WHAT TO WORK ON >> Reproduce the records word for word, apart from the images they contain.

Stored dataset items

•••••

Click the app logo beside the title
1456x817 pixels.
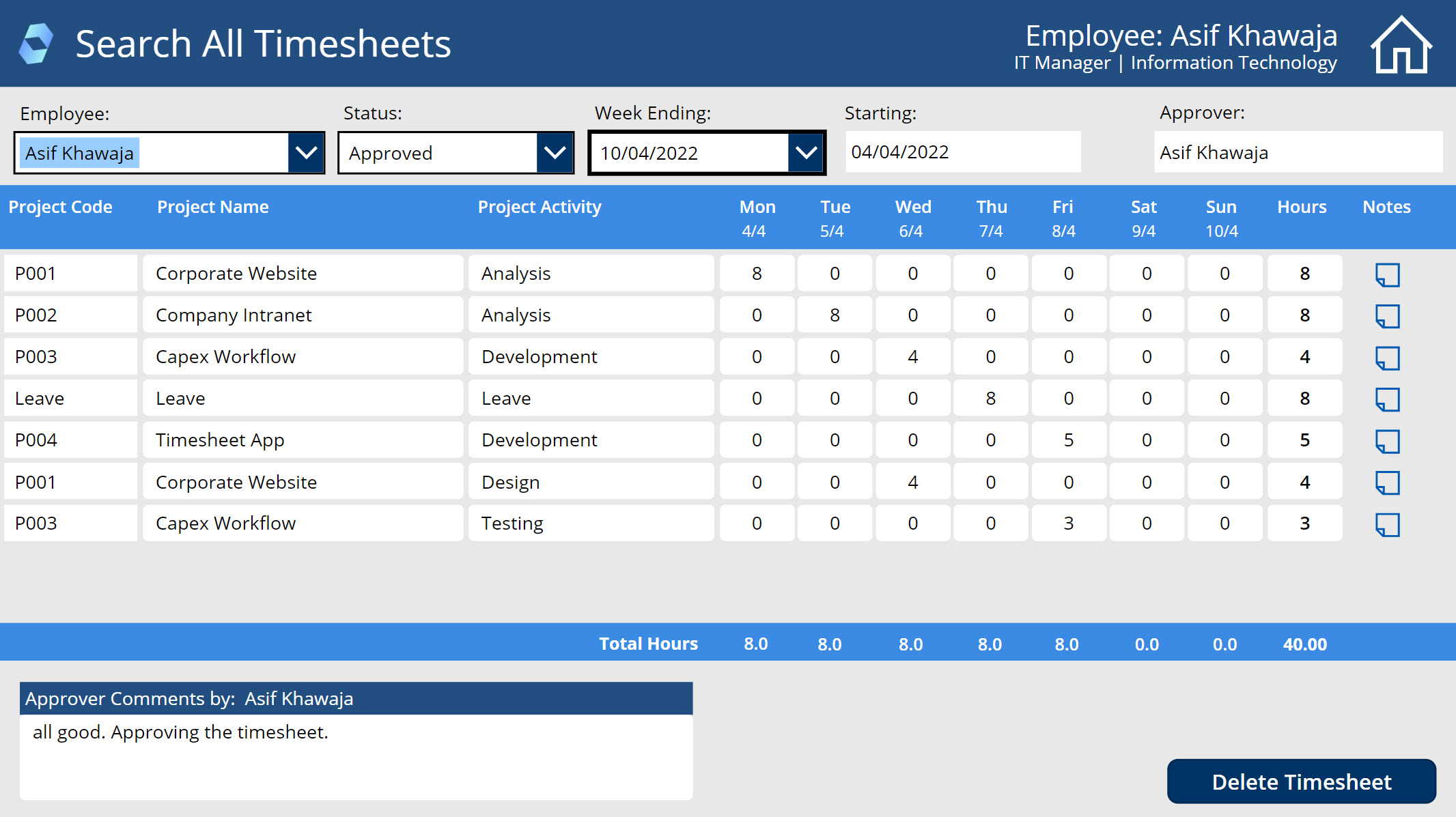[36, 44]
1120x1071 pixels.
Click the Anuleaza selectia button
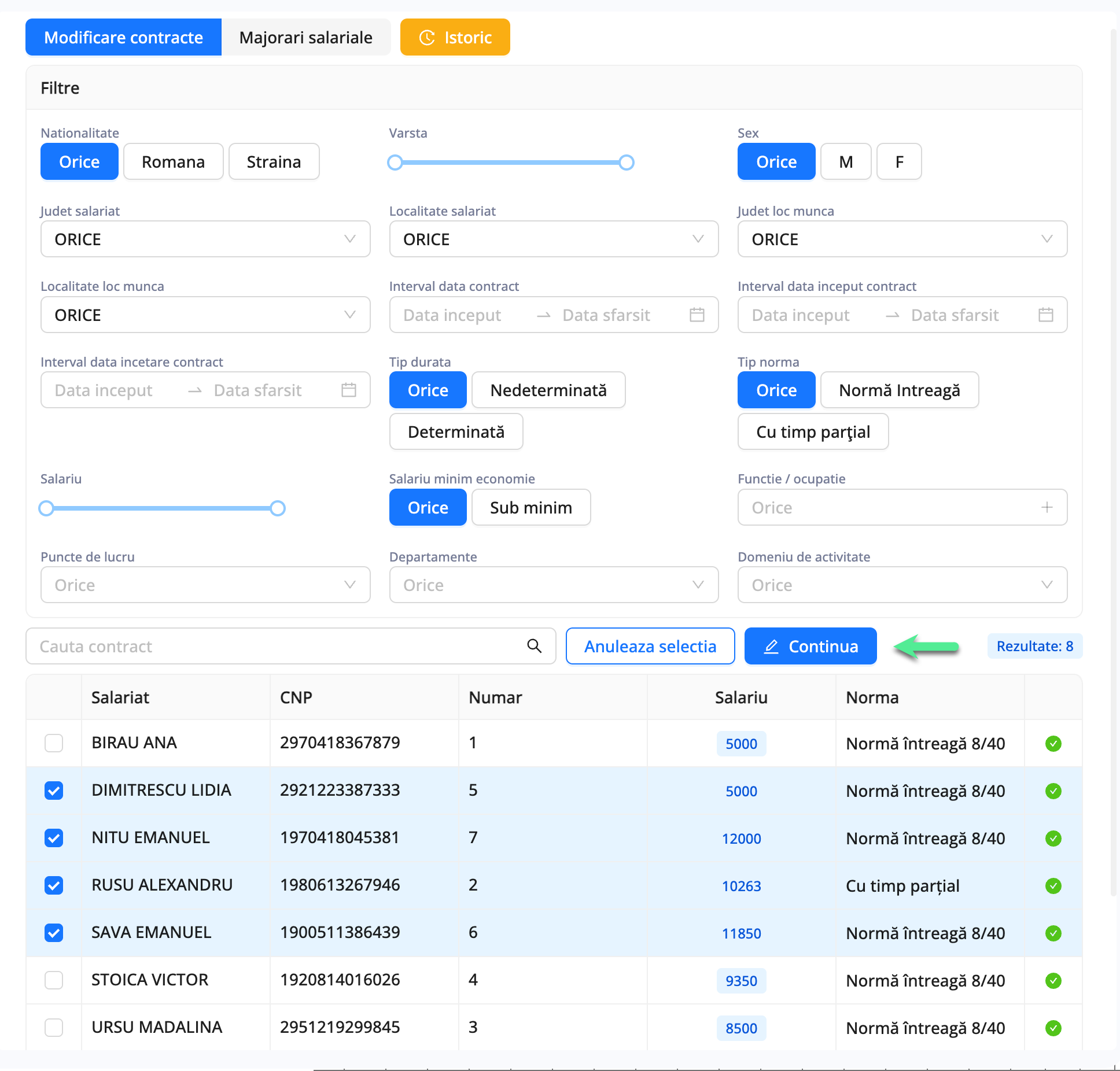(650, 646)
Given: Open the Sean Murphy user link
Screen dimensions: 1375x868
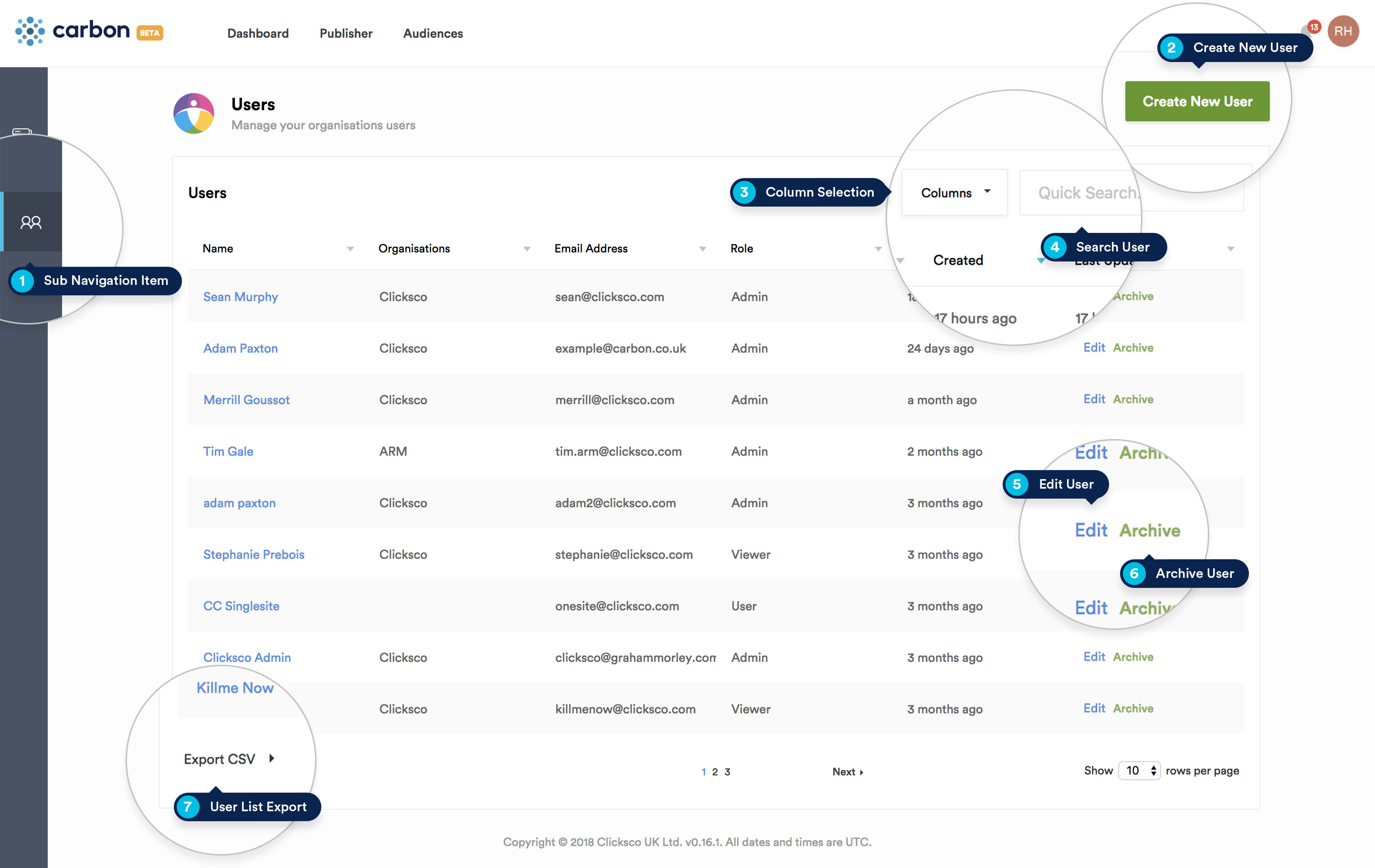Looking at the screenshot, I should (x=241, y=297).
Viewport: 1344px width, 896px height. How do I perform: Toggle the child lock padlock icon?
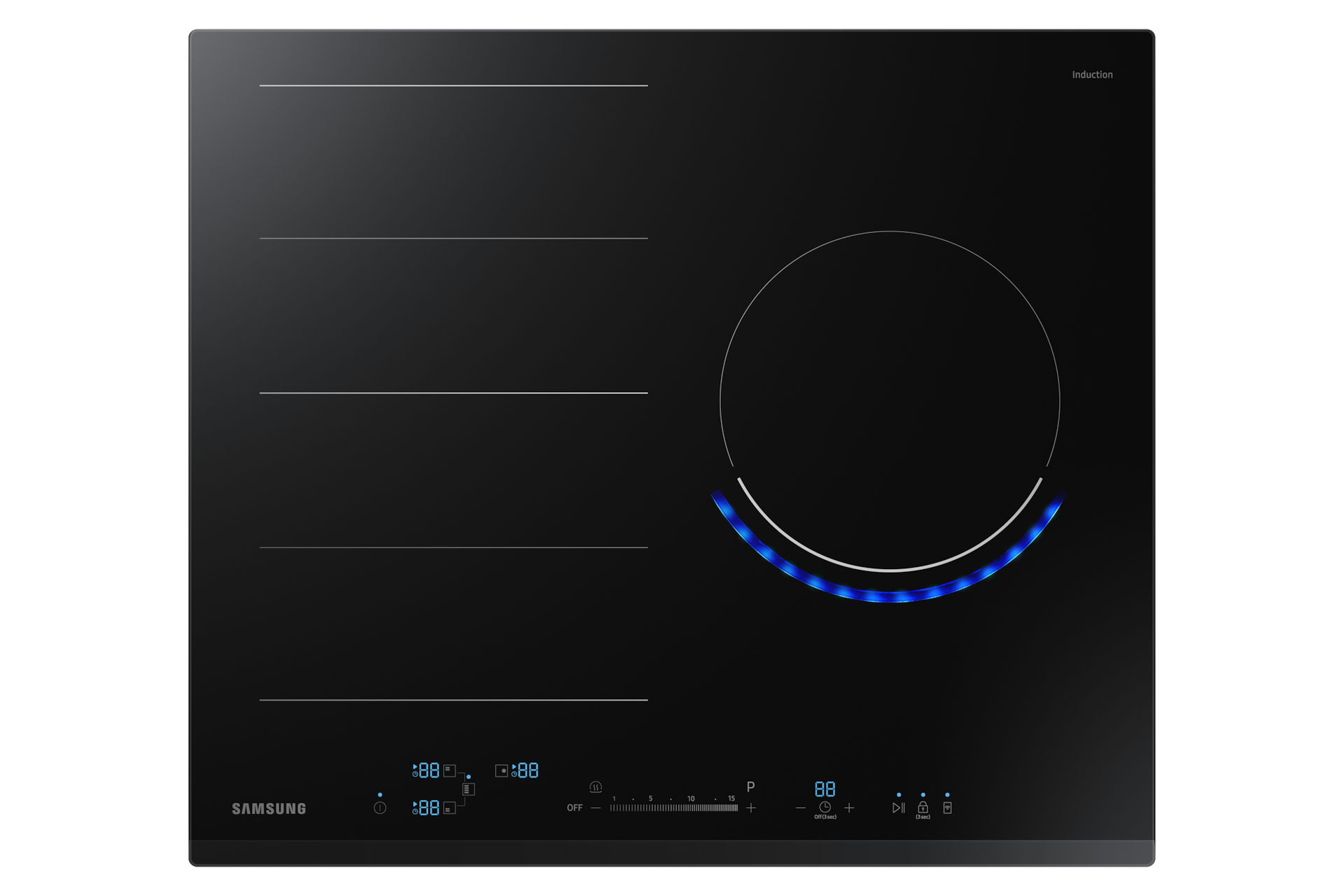[x=923, y=807]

•••••

RESPONSE >>
Click the app logo beside the title
1456x817 pixels.
[36, 44]
1120x1071 pixels.
Click the Anuleaza selectia button
(650, 646)
Given: Open the Sean Murphy user link
Screen dimensions: 1375x868
Looking at the screenshot, I should (x=241, y=297).
Viewport: 1344px width, 896px height. How do I perform: Toggle the child lock padlock icon?
[x=923, y=807]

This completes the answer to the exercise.